The voice actors of the characters in the show have not been revealed.

==History==
The first official episode of Wolfoo was published on August 23, 2018. Several Wolfoo channels were launched on YouTube; some examples are "Wolfoo America", "Wolfoo's Stories", "Wolfoo Shows", and "Wolfoo – Sing Along Songs". This is similar to a method used by other content farms. A series of feature-length online films, such as Wolfoo the Adventurer, were also released on YouTube. A spin-off, Bearee, was released on April 16, 2022.

The show is available on 40 VOD (video on-demand) platforms in China, and was later released in Chinese children's TV networks due to SConnect's deal with its Chinese market partner Leadjoy, with SConnect producing and releasing a 3D version of the cartoon.

In October 2023, a movie named Wolfoo and the Mysterious Island (Vietnamese: Wolfoo và hòn đảo kỳ bí) (Note: Also known as Wolfoo the Adventurer 4 or Wolfoo Series 4.) was released, which premiered on Vietnamese cinemas and entered box office revenue as the top 3 after one week, but the full film was not uploaded internationally.

In July 2026, SConnect lost a copyright battle against Hasbro, which owns the rights to Peppa Pig, and was ordered to remove videos from all platforms that featured Wolfoo.

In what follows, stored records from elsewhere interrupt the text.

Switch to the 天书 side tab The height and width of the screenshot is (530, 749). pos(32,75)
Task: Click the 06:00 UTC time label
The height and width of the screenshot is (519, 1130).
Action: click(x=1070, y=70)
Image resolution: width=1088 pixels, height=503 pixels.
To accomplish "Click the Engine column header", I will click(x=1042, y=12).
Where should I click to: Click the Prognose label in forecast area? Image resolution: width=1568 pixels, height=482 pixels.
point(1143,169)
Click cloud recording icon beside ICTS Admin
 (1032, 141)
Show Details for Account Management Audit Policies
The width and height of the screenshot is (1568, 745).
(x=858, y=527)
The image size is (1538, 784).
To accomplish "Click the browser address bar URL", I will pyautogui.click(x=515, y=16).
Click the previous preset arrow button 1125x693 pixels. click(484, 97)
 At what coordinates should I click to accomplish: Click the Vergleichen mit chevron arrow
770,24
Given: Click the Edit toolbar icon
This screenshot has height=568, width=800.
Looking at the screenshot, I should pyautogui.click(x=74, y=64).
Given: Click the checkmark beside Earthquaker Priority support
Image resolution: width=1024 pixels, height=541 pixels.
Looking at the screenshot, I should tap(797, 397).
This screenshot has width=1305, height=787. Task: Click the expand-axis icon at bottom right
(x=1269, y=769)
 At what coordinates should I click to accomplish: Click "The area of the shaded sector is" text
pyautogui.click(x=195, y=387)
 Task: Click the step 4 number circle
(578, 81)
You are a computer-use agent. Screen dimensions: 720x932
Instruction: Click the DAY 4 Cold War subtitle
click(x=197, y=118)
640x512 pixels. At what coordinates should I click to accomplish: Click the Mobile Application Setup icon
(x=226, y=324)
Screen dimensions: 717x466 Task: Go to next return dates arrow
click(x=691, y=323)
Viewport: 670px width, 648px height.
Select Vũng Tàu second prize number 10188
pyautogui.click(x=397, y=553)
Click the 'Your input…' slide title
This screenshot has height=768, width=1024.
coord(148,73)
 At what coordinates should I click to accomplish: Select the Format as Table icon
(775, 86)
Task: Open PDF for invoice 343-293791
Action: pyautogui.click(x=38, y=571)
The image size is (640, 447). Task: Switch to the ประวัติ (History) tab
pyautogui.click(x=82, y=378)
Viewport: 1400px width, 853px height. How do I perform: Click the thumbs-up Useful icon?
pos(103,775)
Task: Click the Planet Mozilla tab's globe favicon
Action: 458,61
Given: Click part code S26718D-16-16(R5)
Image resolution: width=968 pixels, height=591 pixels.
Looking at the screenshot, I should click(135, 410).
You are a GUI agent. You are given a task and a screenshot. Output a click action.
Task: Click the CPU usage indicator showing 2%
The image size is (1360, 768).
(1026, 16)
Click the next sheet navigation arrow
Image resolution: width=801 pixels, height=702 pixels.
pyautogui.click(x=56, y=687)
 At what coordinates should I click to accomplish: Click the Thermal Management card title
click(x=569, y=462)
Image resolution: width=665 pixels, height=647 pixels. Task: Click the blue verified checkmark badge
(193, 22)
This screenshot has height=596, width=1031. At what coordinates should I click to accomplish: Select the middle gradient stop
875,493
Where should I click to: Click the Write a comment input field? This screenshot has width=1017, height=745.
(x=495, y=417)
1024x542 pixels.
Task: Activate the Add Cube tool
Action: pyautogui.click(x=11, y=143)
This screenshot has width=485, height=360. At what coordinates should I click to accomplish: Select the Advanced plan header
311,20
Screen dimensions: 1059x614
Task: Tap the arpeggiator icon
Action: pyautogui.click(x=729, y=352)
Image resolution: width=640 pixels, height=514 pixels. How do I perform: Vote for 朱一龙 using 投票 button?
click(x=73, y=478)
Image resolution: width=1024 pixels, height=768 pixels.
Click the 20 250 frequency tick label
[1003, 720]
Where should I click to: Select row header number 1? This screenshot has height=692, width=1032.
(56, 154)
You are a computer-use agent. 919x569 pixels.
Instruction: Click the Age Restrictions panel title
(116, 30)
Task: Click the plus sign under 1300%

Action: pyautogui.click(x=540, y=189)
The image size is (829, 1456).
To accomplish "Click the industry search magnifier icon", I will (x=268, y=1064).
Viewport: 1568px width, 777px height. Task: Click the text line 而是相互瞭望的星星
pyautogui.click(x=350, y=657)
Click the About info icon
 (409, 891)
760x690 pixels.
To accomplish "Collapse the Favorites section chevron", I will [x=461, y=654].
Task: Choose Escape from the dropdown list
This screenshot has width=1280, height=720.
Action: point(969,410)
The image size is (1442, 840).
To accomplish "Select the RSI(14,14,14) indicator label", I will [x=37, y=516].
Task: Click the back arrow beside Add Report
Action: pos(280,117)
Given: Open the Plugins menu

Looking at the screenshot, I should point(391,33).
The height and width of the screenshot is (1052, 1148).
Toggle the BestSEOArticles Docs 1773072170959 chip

==Reception and controversy==
Wolfoo has also been criticized for its usage of gross-out humor throughout its run, constantly featuring animated depictions of defecation and or urination by several characters, pregnancy and anthropomorphic organs. This type of content is similar to Elsagate, a controversy concerning a genre of animated children's videos in YouTube. It was accused of copyright infringement by the creators of Peppa Pig, and the show's distributor, Entertainment One (now Lionsgate Canada), sued SConnect for Wolfoos visual and aesthetic similarity to the show.

On January 24, 2022, Entertainment One filled a case against SConnect at the High Court of Justice as follows: rework of Peppa Pig characters, using the art style of Peppa Pig, using the exclamation sounds of Peppa Pig in 91 Wolfoo videos; causing unfair competition, causing the misunderstanding that Peppa Pig and Wolfoo share the same owner and violating the trademark of Peppa Pig. In 2026, SConnect lost the case, with the judge ruling that the cartoon used illegally copied audio from Peppa Pig.

In November 2022, the Authority of Broadcasting and Electronic Information requested Google to look and resolve the issue of Wolfoo episodes being deleted on YouTube by Entertainment One's ongoing copyright strikes. After the intervention of Vietnamese authorities, YouTube reopened the YouTube channels of the show; however, 4,000 videos of the show have yet to be relaunched.

Wolfoo has not only plagiarised from Peppa Pig; it has also stolen sound effects and background music from Cocobi,
 SpongeBob SquarePants & more cartoons.